[Data entries]

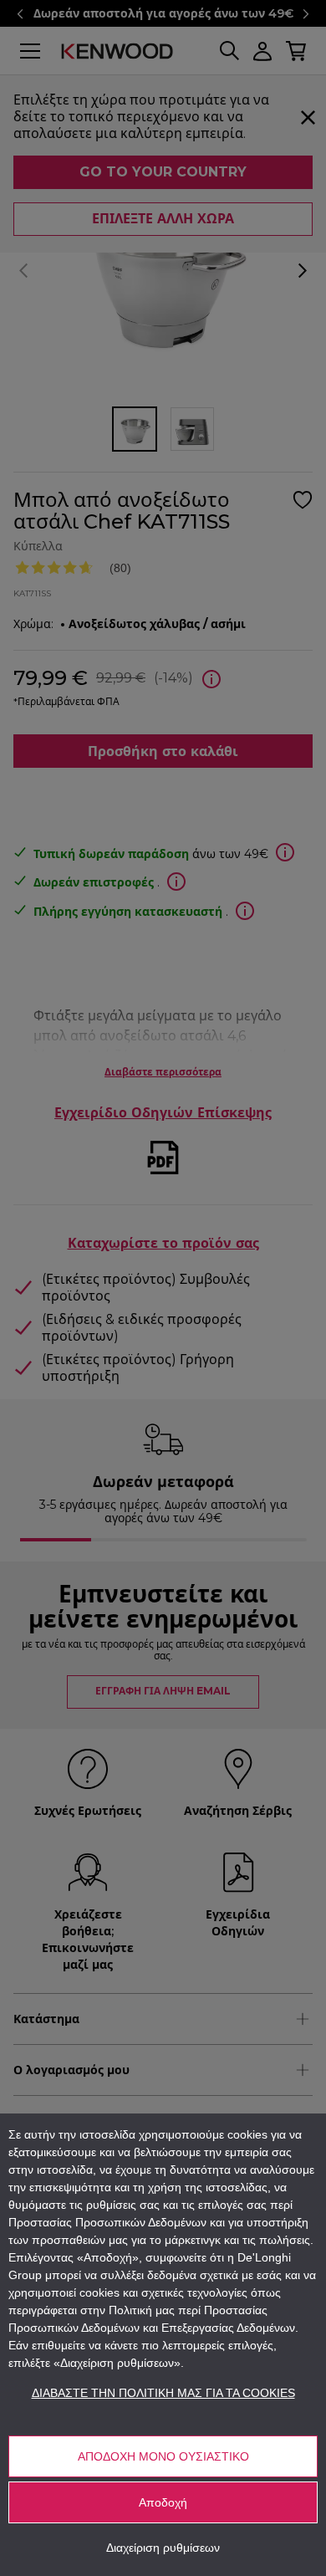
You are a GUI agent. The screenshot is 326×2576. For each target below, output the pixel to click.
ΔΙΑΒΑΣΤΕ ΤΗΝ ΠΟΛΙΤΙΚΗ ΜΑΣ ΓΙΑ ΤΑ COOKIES (163, 2393)
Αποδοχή (163, 2502)
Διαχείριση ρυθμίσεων (163, 2547)
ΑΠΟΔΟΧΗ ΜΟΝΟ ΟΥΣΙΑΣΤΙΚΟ (163, 2456)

■ Task prompt: From the first line to the last, print the records exactly; leave out the pictures.

■ Response:
You are a GUI agent. The screenshot is 326×2576. For each target below, output the pixel to click.
ΔΙΑΒΑΣΤΕ ΤΗΝ ΠΟΛΙΤΙΚΗ ΜΑΣ ΓΙΑ ΤΑ COOKIES (163, 2393)
Αποδοχή (163, 2502)
Διαχείριση ρυθμίσεων (163, 2547)
ΑΠΟΔΟΧΗ ΜΟΝΟ ΟΥΣΙΑΣΤΙΚΟ (163, 2456)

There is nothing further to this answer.